Colorado woman suspects she may have concrete mix instead of family member's remains
Kayondra Hood says when her mom Wildflower Hood died in 2019, planning the funeral was overwhelming.
"It was unreal for a while. I just felt like everything was nonstop," said Hood.
She was comforted by the service she initially received from the Return to Nature Funeral Home.
"Kind is the word I would use. They were very welcoming," said Hood.
Her experience quickly took a turn for the worse. She says it took them nearly a month to cremate her mother. When they finally said they had, they charged her an extra fee.
"I asked what the fee was, and he explained that my mom was overweight and that 'it took them longer to cook,'" said Hood.
She says in retrospect there were more red flags that things weren't on the up and up. They wouldn't let her see her mom before they cremated her and once they claimed they had they lost their sensitive touch.
"They were just super like, nonchalant about dealing with her ashes," said Hood.

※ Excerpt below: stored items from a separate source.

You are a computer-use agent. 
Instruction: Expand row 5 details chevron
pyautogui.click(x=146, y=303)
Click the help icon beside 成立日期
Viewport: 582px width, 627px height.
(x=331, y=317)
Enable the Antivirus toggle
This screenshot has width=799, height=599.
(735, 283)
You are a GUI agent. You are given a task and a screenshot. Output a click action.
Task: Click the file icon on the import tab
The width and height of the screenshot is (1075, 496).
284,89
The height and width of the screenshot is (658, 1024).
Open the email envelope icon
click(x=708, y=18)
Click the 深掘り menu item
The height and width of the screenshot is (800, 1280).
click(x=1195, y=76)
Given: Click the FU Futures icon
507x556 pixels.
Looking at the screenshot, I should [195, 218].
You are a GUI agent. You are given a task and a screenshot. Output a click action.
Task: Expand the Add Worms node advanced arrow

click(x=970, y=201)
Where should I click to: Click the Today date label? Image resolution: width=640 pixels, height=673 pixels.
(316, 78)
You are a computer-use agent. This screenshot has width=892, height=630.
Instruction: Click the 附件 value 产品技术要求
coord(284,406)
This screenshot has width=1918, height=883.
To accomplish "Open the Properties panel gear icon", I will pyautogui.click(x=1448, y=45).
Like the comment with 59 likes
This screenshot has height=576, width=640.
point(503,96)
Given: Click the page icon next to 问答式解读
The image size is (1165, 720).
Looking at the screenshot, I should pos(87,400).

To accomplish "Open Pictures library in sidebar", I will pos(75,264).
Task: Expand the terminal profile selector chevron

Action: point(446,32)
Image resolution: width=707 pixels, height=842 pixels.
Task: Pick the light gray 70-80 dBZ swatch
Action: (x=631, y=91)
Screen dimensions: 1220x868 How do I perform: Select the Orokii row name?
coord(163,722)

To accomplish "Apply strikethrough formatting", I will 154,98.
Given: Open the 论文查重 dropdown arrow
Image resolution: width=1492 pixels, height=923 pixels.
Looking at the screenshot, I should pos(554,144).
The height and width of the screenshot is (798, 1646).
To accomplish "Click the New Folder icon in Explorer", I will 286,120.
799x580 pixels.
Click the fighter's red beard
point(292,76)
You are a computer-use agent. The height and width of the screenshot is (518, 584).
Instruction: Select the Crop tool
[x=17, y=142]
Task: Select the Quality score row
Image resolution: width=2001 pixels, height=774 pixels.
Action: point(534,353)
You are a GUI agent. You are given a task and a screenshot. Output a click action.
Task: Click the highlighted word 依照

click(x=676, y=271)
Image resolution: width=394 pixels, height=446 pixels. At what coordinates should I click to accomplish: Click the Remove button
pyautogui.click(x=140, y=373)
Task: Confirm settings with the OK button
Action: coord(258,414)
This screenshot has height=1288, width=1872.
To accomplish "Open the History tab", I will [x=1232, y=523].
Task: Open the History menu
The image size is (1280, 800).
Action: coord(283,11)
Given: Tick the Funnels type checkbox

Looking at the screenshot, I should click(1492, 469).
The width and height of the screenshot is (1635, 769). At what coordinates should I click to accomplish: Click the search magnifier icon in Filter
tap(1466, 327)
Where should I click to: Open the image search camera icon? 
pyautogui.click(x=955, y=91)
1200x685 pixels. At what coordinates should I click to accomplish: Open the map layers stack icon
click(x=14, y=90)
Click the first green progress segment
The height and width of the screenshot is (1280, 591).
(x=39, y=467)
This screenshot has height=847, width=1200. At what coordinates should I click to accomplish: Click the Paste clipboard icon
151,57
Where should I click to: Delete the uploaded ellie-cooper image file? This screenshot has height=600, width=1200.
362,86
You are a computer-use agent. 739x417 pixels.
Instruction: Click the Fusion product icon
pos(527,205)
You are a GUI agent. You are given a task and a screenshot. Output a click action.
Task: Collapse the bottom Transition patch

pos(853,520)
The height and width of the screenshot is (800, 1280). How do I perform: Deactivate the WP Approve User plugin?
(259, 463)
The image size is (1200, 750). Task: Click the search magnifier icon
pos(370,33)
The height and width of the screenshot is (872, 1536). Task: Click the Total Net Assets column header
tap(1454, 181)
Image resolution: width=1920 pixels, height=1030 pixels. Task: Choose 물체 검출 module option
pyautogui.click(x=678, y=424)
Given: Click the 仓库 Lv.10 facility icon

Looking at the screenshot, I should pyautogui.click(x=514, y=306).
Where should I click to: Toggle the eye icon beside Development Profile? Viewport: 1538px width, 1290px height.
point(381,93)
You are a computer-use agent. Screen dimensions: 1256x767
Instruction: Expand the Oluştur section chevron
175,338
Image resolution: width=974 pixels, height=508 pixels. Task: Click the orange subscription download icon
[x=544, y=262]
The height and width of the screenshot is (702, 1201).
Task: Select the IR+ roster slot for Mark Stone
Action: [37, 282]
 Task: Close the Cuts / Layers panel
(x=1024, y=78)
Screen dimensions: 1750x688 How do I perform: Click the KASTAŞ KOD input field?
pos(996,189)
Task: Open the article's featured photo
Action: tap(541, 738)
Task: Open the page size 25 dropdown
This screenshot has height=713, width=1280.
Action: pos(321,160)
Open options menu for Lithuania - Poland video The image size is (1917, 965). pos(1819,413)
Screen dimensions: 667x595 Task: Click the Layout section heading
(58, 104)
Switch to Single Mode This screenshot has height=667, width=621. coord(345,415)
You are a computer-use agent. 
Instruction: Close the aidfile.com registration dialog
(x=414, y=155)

Also, she got a tattoo with her mom's remains mixed in the ink because her mom always wanted a tattoo but never got one. It's usually a safe procedure because the ashes are sterilized by the high temperature of the cremation, but Hood got an infection just two days later.
"I couldn't touch my arm. My arm couldn't rub up on anything. I couldn't put a shirt over it. I had blisters everywhere, blisters on top of blisters," said Hood.
She also thought she saw rocks in the remains, but Return to Nature told her they were bone fragments.
"I don't know anything about it. So I ran with it," said Hood.
At the time all of the funeral home's explanations made sense, but now she thinks it may be a concrete mix in the box Return to Nature gave her, and not her mom.
Hood says her aunt recently passed away and was cremated by a different funeral home and there is a noticeable difference between the two sets of remains.
"It's like I got, like, dirty beach sand in one and ashes in another," said Hood.
She has to wait to see if investigators can identify her mother among the 189 bodies found in Penrose in October.
"Which is probably worse than knowing either way," said Hood.
No matter if her mom was among the bodies or not, Hood wants Jon and Carie Hallford, the owners and operators of Return to Nature, to be held responsible for the trauma they are putting her family through.
"I'm going to live with that forever. I trusted people who weren't trustworthy," said Hood.
The Hallfords were arrested in Oklahoma on Nov. 8 on suspicion of committing the crimes of abuse of a corpse, theft, money laundering and forgery, which are all felonies.
The Hallfords remain in custody on a $2 million cash bond after their arrest in Wagoner, in eastern Oklahoma. The couple is facing extradition back to Colorado.
The Fremont County Sheriff's Office began an investigation on Oct. 4 after neighbors reported an odor emanating from the Penrose facility located at 31 Werner Road.